Ainsi, en s’appuyant sur son réseau de services déconcentrés (départements et régions) ainsi que sur le site de signalements mis à disposition des consommateurs (https://signal.conso.gouv.fr/), la DGCCRF exerce une veille et un contrôle permanent du secteur : recueil et traitement des plaintes, contrôle du respect par les professionnels de leurs obligations d’information, contrôle du respect des droits des passagers, etc.
En outre, la DGCCRF communique régulièrement pour informer les consommateurs sur leurs droits, donc y compris en matière de transports. Cette information a été renforcée et complétée par une page dédiée aux voyageurs à l’occasion de la coupe du monde de rugby en 2023, et pour les Jeux olympiques de Paris en 2024.
Ces pages renvoyaient vers une fiche pratique « Voyager en bateau : quels droits pour les passagers ? », qui donne les liens vers le règlement (UE) n°1177/2010, les documents interprétatifs de la Commission européenne, ainsi que vers les sites du Centre européen des consommateurs (CEC) et du centre européen des passagers (Your Europe).
Marché du transport maritime et fluvial
La France dispose d’un réseau navigable (fleuves, rivières et canaux) de 8 500 kilomètres dont 5 065 kilomètres sont utilisés, tant pour le transport de marchandises que pour le transport de passagers. Le réseau navigable français est le quatrième réseau d’Europe.
Le transport maritime de passagers (depuis ou vers les ports français) a représenté plus de 35 millions de passagers de personnes transportées en 2023 contre 20 millions en 2022 (pour environ 27 millions en 2019). Il se concentre principalement sur la façade Manche-Mer du Nord, la façade de la Méditerranée et en outre-mer.

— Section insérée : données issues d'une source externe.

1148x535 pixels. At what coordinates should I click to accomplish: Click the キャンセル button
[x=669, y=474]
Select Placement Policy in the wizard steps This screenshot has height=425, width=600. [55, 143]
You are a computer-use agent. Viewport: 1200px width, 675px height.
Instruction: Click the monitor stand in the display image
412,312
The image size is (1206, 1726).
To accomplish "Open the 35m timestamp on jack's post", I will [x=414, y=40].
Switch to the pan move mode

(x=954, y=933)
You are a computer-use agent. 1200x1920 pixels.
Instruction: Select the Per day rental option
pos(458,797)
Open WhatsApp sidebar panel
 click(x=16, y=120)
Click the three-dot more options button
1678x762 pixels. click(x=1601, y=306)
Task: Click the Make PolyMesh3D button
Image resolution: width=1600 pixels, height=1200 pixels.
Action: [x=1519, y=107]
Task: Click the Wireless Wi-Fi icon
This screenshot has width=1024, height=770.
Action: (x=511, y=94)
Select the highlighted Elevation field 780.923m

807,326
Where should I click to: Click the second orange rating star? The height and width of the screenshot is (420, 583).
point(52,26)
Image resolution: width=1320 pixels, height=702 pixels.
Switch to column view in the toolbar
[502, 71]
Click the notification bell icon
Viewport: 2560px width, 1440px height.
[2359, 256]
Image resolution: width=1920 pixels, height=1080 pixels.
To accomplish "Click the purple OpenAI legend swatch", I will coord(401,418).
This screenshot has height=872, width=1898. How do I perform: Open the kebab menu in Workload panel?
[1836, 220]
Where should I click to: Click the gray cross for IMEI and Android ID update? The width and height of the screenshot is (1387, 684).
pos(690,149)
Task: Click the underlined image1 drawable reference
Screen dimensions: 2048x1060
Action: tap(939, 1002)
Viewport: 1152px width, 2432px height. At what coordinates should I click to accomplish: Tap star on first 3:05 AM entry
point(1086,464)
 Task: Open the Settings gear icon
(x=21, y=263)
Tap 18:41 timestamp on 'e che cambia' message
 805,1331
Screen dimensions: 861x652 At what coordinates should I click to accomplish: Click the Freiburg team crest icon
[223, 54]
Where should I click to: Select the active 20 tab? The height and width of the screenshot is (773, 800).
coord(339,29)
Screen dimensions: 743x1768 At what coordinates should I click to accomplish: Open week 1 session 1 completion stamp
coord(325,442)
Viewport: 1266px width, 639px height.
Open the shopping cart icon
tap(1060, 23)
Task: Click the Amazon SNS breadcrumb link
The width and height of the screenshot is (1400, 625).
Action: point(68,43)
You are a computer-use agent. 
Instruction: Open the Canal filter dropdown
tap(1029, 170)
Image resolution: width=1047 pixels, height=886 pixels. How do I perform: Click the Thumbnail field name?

Le transport fluvial et maritime de passagers représentait seulement 1,5% des dépenses totales des ménages en 2023 contre 43,8% pour l’aérien, 23,6% pour le routier et 23,3% pour le ferroviaire.
Le trafic maritime de passagers a progressé de 10% en 2024 pour dépasser le niveau d’avant crise sanitaire de 2019. La hausse de la fréquentation touristique et le dynamisme du marché des croisières ont alimenté les flux voyageurs dans les gares maritimes françaises. La diversification de l’offre des compagnies vers des formules plus attractives en termes de prix pour cibler les classes moyennes et les jeunes a par ailleurs soutenu la demande de croisière malgré la crise du pouvoir d’achat.
Le chiffre d’affaires des transporteurs maritimes et fluviaux a augmenté de 8% en 2024, soutenu par une demande bien orientée, aussi bien sur les liaisons transmanche que les connexions Continent-Corse.
Principaux opérateurs et pays d'origine
- Britanny Ferries - France
- Corsica Ferries - France
- Corsica Linea - France
- DFDS (DFDS Seaways) - Danemark
- La Méridionale (CMA CGM) - France
La desserte de passagers transmanche ou à destination de la Corse depuis le continent s’effectue en grande partie dans le cadre de contrats de délégation de service public (DSP). Ceux-ci sont souvent négociés pour plusieurs années, assurant un certain niveau de visibilité aux compagnies, qui peuvent consentir d’importants investissements pour acquérir de nouveaux navires ou les rénover. Par exemple, l’Assemblée de Corse a attribué la délégation de service public maritime entre la Corse et Marseille à la Méridionale et à Corsica Linea de janvier 2023 à décembre 2029. Du côté transmanche, le syndicat mixte de promotion de l’activité transmanche a renouvelé pour 5 ans le contrat de DSP de Dieppe-Newhaven au Danois DFDS de 2023 à 2027.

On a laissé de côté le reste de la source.